GIVEN DATA:
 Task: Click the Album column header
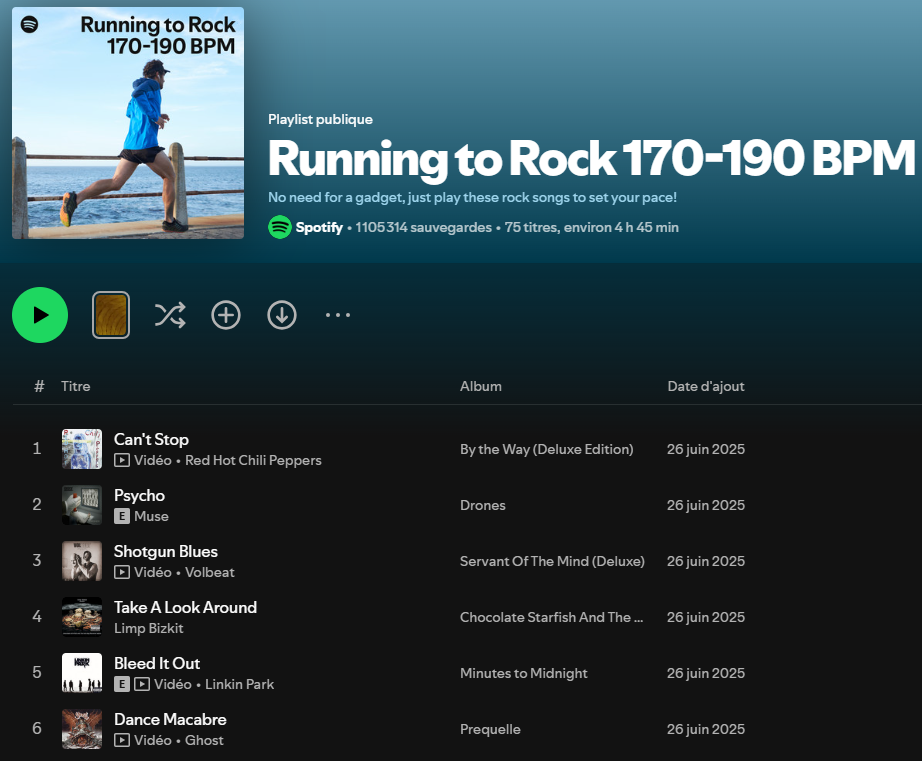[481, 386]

--

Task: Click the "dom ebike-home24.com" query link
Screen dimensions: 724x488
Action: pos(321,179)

---

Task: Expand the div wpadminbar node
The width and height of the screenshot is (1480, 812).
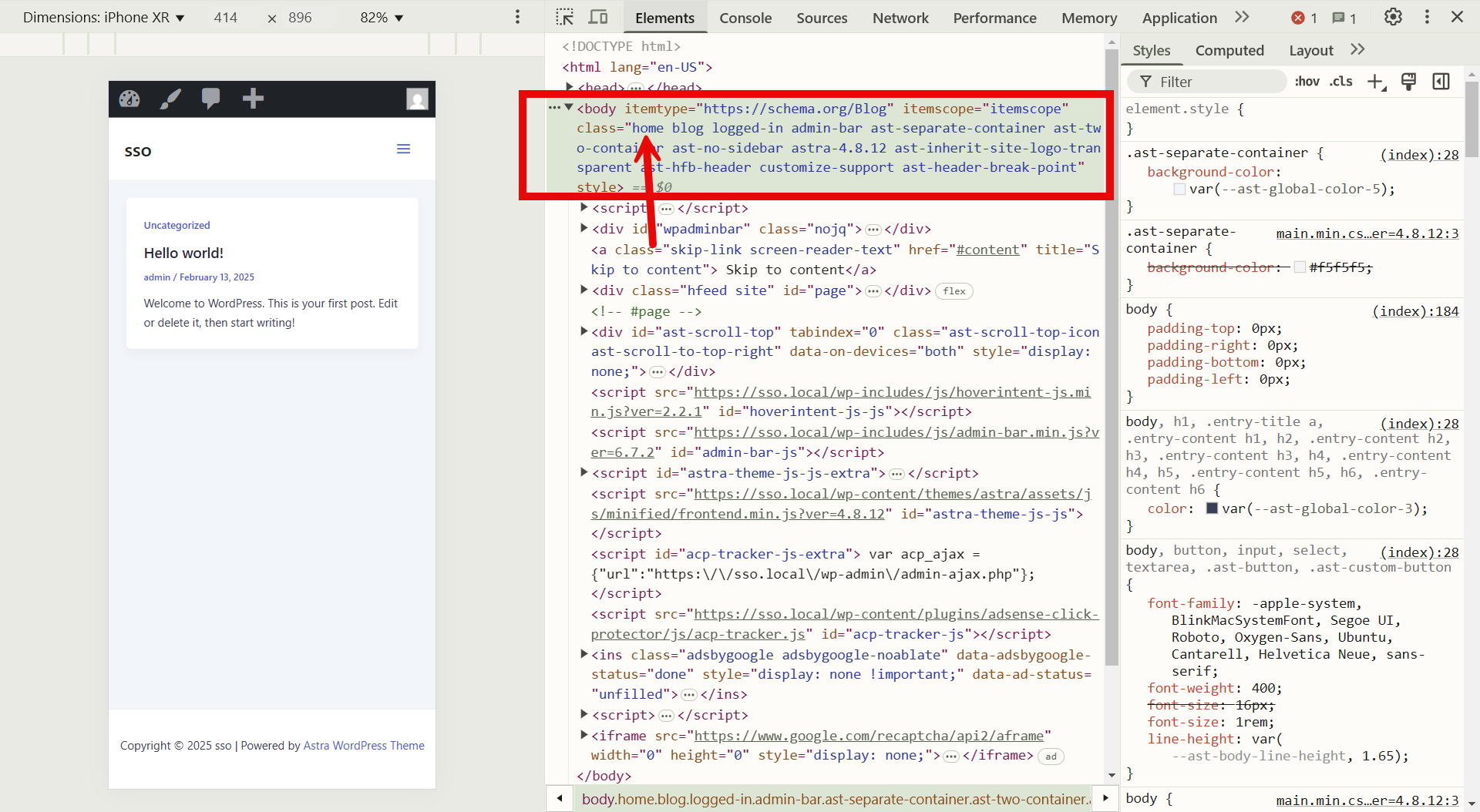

WHAT YOU NEED TO DO:
Only one stretch of the entries above is wanted: the lines from the one containing "Task: Expand the div wpadminbar node" through the one containing "The width and". Please reproduce it exactly.

TASK OUTPUT:
Task: Expand the div wpadminbar node
The width and height of the screenshot is (1480, 812).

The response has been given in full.